Personal information
- Born: 28 July 1886 Christchurch, New Zealand
- Died: 14 October 1968 (aged 82) Auckland, New Zealand
- Batting: Right-handed
- Bowling: Right-arm slow

Domestic team information
- 1905/06–1908/09: Canterbury
- 1909/10–1930/31: Auckland

Career statistics
| Competition | First-class |
| Matches | 52 |
| Runs scored | 2,386 |
| Batting average | 27.42 |
| 100s/50s | 4/12 |
| Top score | 116 |
| Balls bowled | 4,170 |
| Wickets | 75 |
| Bowling average | 24.14 |
| 5 wickets in innings | 2 |
| 10 wickets in match | 0 |
| Best bowling | 6/43 |
| Catches/stumpings | 22/– |
- Source: ESPNcricinfo, 9 April 2021

= Arnold Anthony =

New Zealand cricketer

Arnold Anthony (28 July 1886 - 14 October 1968) was a New Zealand cricketer. He played 52 first-class matches for Auckland and Canterbury between 1905 and 1931.
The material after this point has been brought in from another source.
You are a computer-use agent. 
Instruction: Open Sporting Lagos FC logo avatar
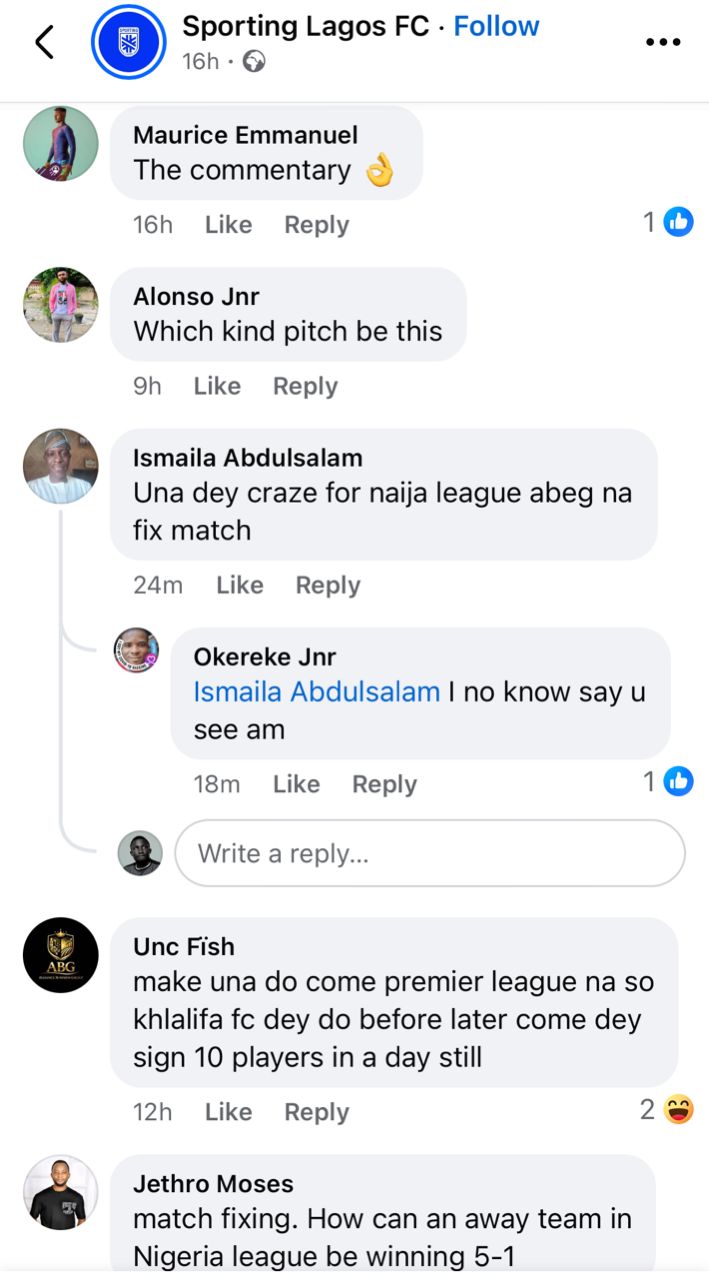[x=128, y=42]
Anthony was a middle-order batsman, strong on the pull and the square cut, an accurate slow bowler, and a brilliant fieldsman. He was the first winner of the Redpath Cup, awarded since 1920–21 to the best New Zealand batsman of the first-class season. He scored 251 runs in the Plunket Shield in 1920–21 at an average of 62.75, including 55 not out and 113 in Auckland's 382-run victory over Canterbury. He made his highest first-class score of 116 against Canterbury in 1929–30, when he was 43. He took his best bowling figures of 6 for 43 against the touring MCC in 1922–23. He played senior club cricket for Parnell in Auckland until November 1937, when he was 51.

He and his wife Clara married in December 1915. He later served overseas with the New Zealand Expeditionary Force in World War I.